3. ゼウス
「ゼウスが何かはご存知かと思います。えぇ、この世界を創り出した全知全能の神。我々人類もまた数々の知恵とチカラを与えられました。だが、人類はそのゼウス様に与えられたチカラをフルに扱えていなかったのです。私もある日、それに気がつきました。ゼウス様が与えたそのチカラの正式名称はわかりませんが、我々、こころの大樹一同は神の名をとり、ゼウスと呼んでいます。この空間も私のゼウスによって創り出されたものです。あなた方にもその特別な力、ゼウスを扱う事が出来る、いや、もうゼウスに目覚めているものもいますね……」
八尾は囚人たちの顔を見渡してからそう言った。そこで、ひとりのメガネを掛けた青年が問う。
「ゼウスってどうすりゃ使えんだよ? ゼウスを使う時にリスクなどは存在するのか? また、ゼウスは人それぞれなのか、それとも共通するものなのか?」
まだ何か聞こうとする男の言葉を塞ぐ様にして八尾は、
「そんなにいっぺんに聞いてくるな! 黙れウンコ野郎!!!!」
突然の怒声に一瞬で空気が凍りついた。怯えた様子を見せる女の囚人もいたが、八尾はすぐに元の口調に戻り、淡々と話す。

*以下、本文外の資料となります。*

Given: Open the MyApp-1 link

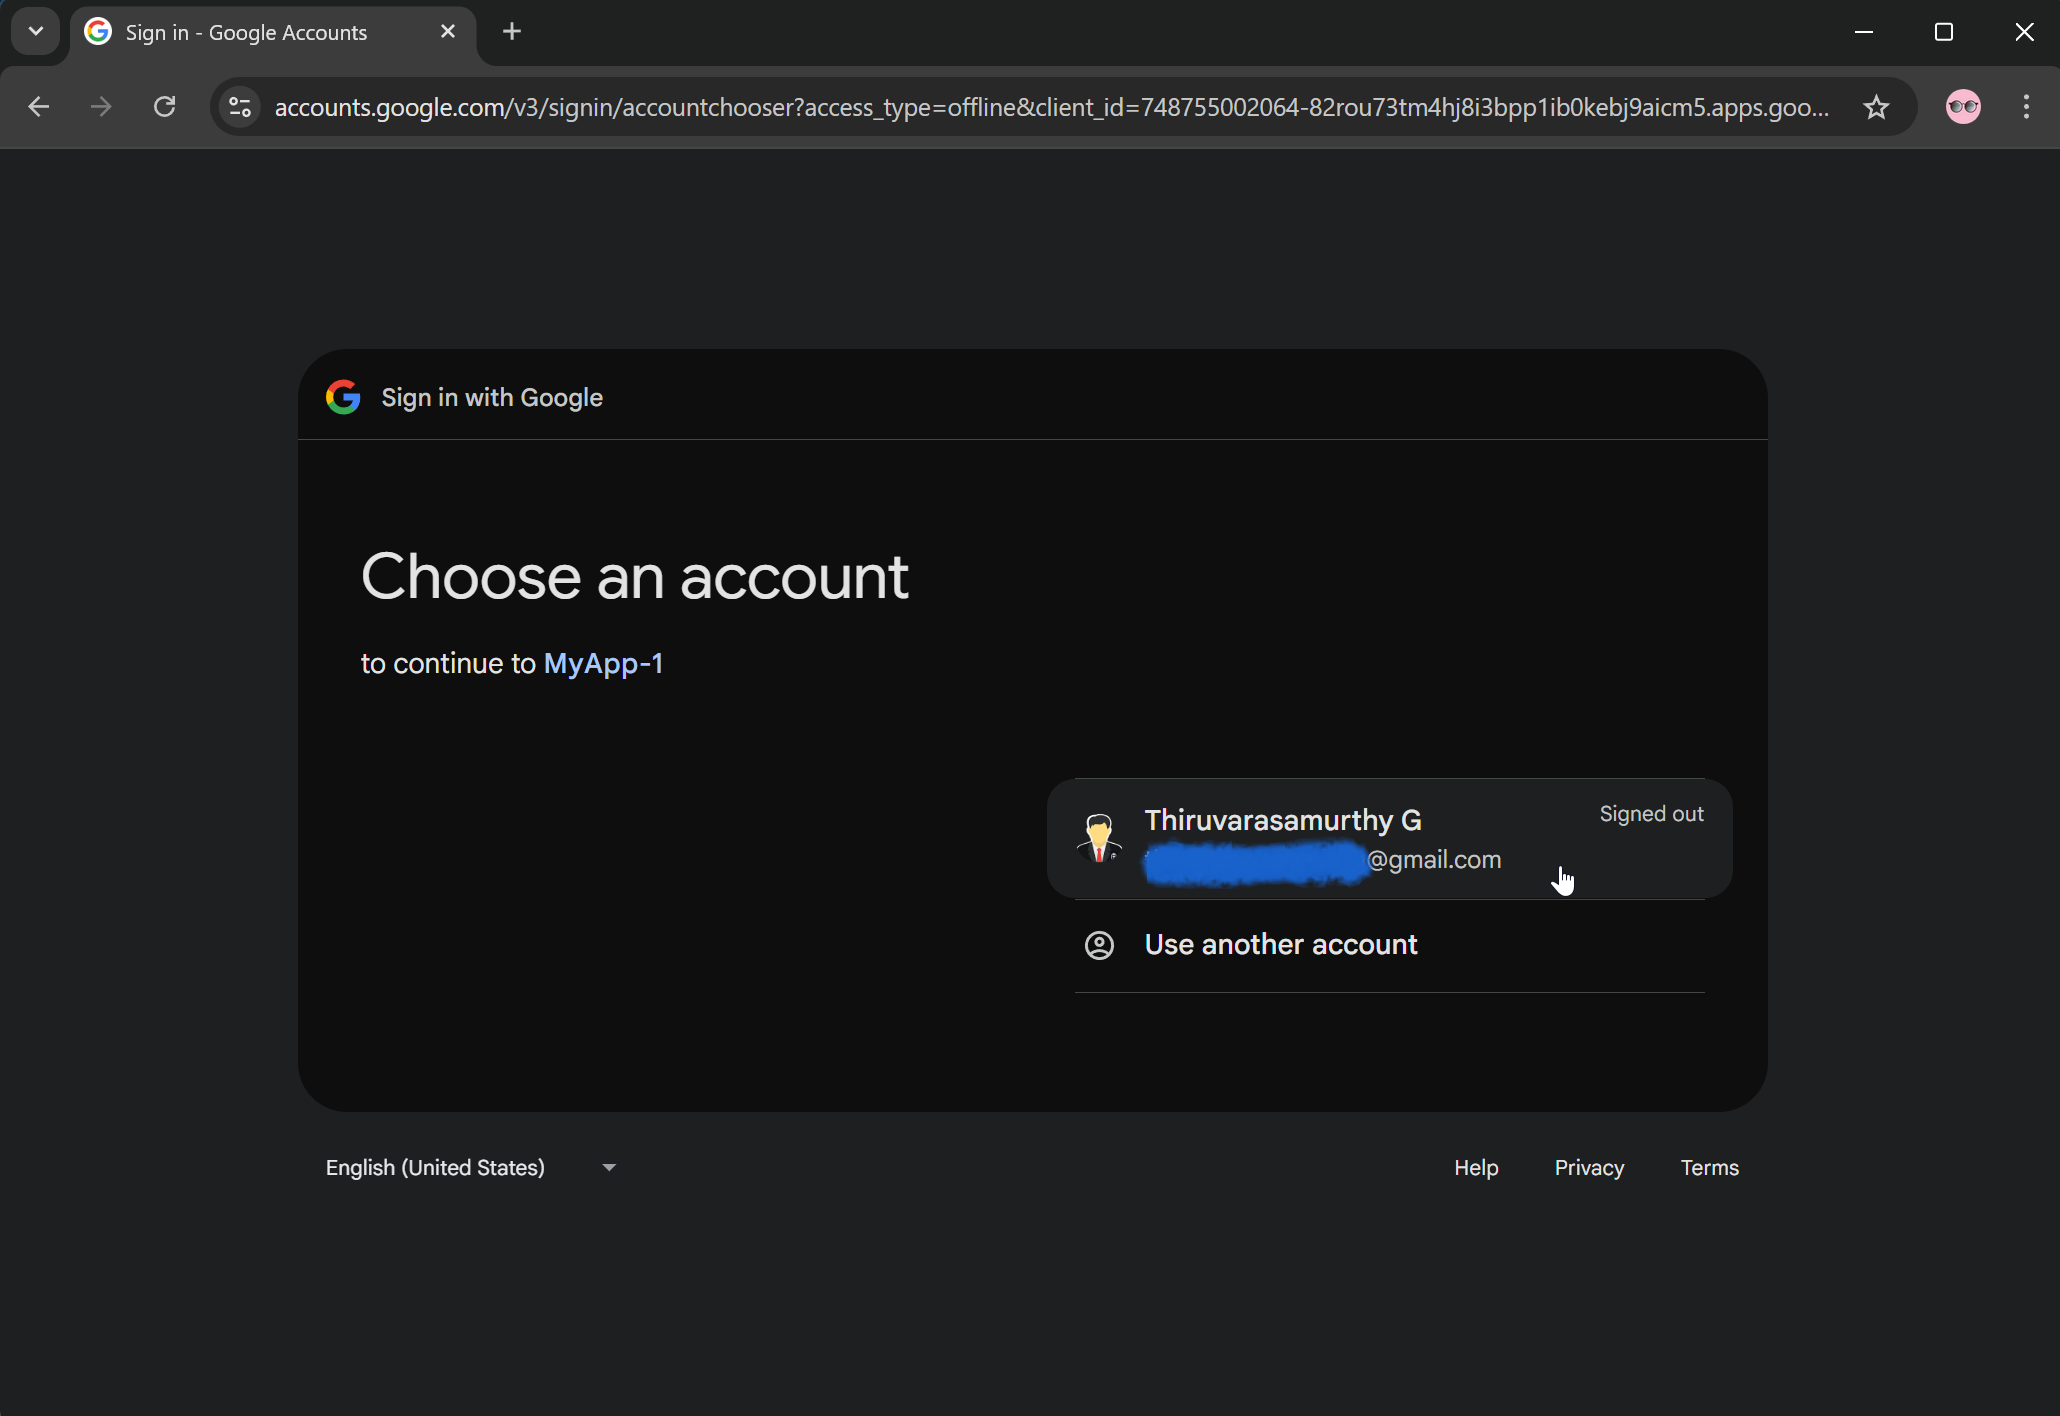Looking at the screenshot, I should [x=603, y=663].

「簡単に話しますと、ゼウスと言うのは人間の体内に生成される魔素と言うチカラの源が必要となります。その魔素は“選ばれた人間”だけが絶え間なく生成しています。が、基本的に生成される量は微々たるものです。逆にゼウスを使う際の魔素の消費量は非常に多く、乱発すると命を落としかねないので、お気をつけください。ちなみに、ゼウスは人それぞれ違います、各々の個性が表れますのでどの様な能力かは自分で判断してください」
八尾はそこまで話し終えると、疲れたとアピールせんばかりに大きなため息をついた。……それから少しの間の沈黙が訪れた。その沈黙を破ったのは先ほどのメガネの男だった。
「で、能力の使い方は……?」
「んなもん知るか自分で見つけ出せウンコ野郎! こやし玉投げつけるぞこの野郎!」
そう叫ぶと八尾は怒りに満ちた表情でドアを蹴り開け、部屋を出て行った。警備の人間もそれに続くように出て行く。
残された囚人たちは、牢から出されたまま置いていかれ、どうすれば良いのか困惑した。牢を出されたと言う事は、自由に行動してイイのだろうか。いや、しかし行動するにもこの部屋の四方の壁全てに一つずつ扉があり、どの扉がどこに繋がっているのかも分からない。下手に出てあの八尾と言う看守に捕まる可能性だって否定しきれない現状、下手に動き出す事は出来なかった。その時、館内アナウンスが流れた。
『館内放送、館内放送。三十分後に、“ゼウスウォーズ”を行います。選手の皆さんは控え室へ移動、観客の皆さんはスタジアムへの入場が可能になりましたので、どうぞご入場ください』
プツッとマイクの音が切られ、館内放送は終了する。囚人たちは理解できず、何が起ころうとしているのか全くわからなかった。その時、牢獄の天井が開き、中から大きなモニターが降りてきた。そのモニターには八尾が……。顔には少し不気味な笑みを浮かべており、先ほどから十分と経っていないが機嫌は直ったようだった。
『えー皆さん、初のゼウスウォーズで緊張している事でしょう。今回は初めてと言う事でチーム戦でやってもらおうと思います。ちょうど十名いらっしゃいますので、一番から五番と六番から十番で分かれてください。一番から五番チームをAチーム、六番から十番チームをBチームと呼ぶ事にします。では、Aチームは赤コーナーと言うか左手の扉、Bチームは青コーナーと言うか右手の扉へ移動してください。ゼウスウォーズ、直訳するとゼウスの戦争という事です。まぁ相手チームを戦闘不能にすれば勝利という簡単なルールですので頑張ってください。ちなみに、勝利しますとBPが貰えますからね』
そこでモニターの映像は途切れ、また天井へと登っていった。
一度に説明されて理解出来た者は一人も居なかった。だが、確実に何かが起ころうとしている。左右の扉が錆びれた音と同時にゆっくりと開かれた。